Moore is fascinated with double entendres, puns and linguistic dualities, so it is particularly fitting he shares his name with a well-known African-American boxer of the 1950s and ’60s. In the early 2000s, after a stint studying art in Prague, Czech Republic, he produced his first text-based paintings using blackboard paint and white pastel, displaying words such as ‘cunt’, ‘poof’, ‘arse injected death sentence’ and ‘Boong’ (a derogatory word for an Aboriginal person) as exemplars of a malevolent pedagogy. This led to a video work, False Friends, (2005–ongoing), which focuses on just that – a ‘false friend’ is the term for a foreign word that looks or sounds similar to a word in another language, for example, the English word ‘gift’ means ‘poison’ in German. Here, Moore mines foreign language tapes to listen out for English-sounding dialogue, which he appropriates and accompanies with text that spells out the foreign quotations as if spoken in English. The short bursts of words and phrases are characterized by Carry On-style innuendo and E.E. Cummings-style syntax, such as the French-sounding: ‘a trailer, surreal murder mystery, a nurse alone, her boob, a chauffeur, become harder, gooey runny…shower, a chauffeur, jealous.’ In Moore’s hands, literalness can be abstruse.

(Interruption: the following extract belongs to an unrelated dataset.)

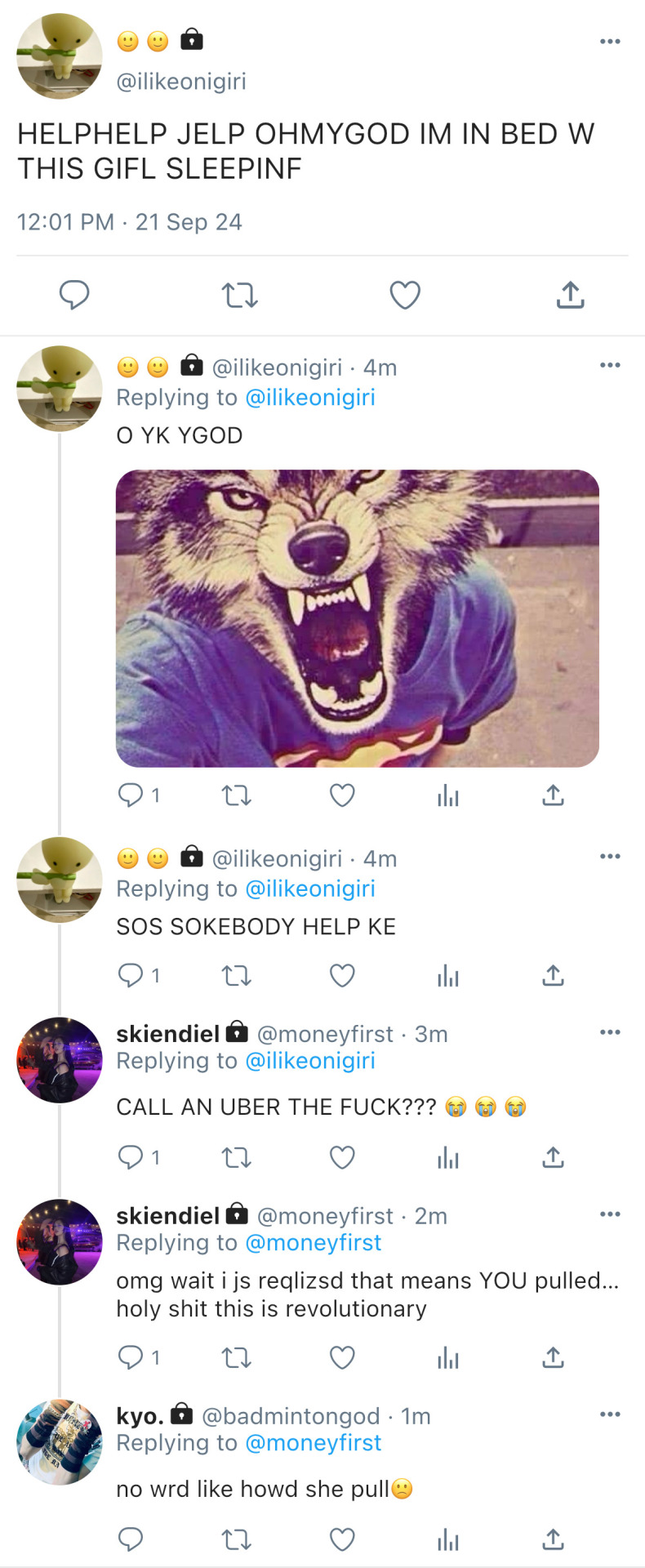Open @ilikeonigiri link in skiendiel's Uber reply
645x1568 pixels.
coord(310,1061)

‘Archie Moore: 1970-2018’, installation view, Griffith University Art Museum, Brisbane, 2018. Courtesy: the artist and The Commercial, Sydney; photography: Carl Warner

As a front-man, Moore doesn’t really fit in, even in a music genre synonymous with outcasts. Obsessed with inbetweenness, or, rather, with finding a place in the out-of-place, he offers us homes away from home, and meanings where there might be none. The sculpture Bogeyman (2017) – which comprises a human stick-figure made of wood with a white sheet draped over it like a scarecrow ghost – evokes colonial stories about spectral natives as well as their reverse: stories of Aboriginal people believing their white colonizers to be ghosts. Yet, following Derrida’s concept of ‘hauntology’, the work might also be the perfect metaphor for Moore’s practice overall, whose symbolic slippages haunt cultural and political hegemony as ghostly ethical injunctions. An artistic heir of the American artist Jimmie Durham, Moore portrays identity as deeply felt, but also as symbolically constructed and potentially constricting. With the label of ‘urban Indigenous artist’ comes an expectation to voice a sociology, spirituality and politics of art. Instead, Moore finds nothing solid behind such distinctions, and instead takes issue with them all.

‘Archie Moore: 1970-2018’ is at Griffith University Art Museum, Brisbane, Australia until 21 April.

Main image: Archie Moore, Nothing Is Going My Way (detail), c.1996, synthetic polymer paint on found painting, 49 x 64 cm, Courtesy: Griffith University Art Museum, Brisbane 

Wes Hill is a writer living in Sydney, Australia. His book Art after the Hipster: Identity Politics, Ethics and Aesthetics (2017) is published by Palgrave Macmillan.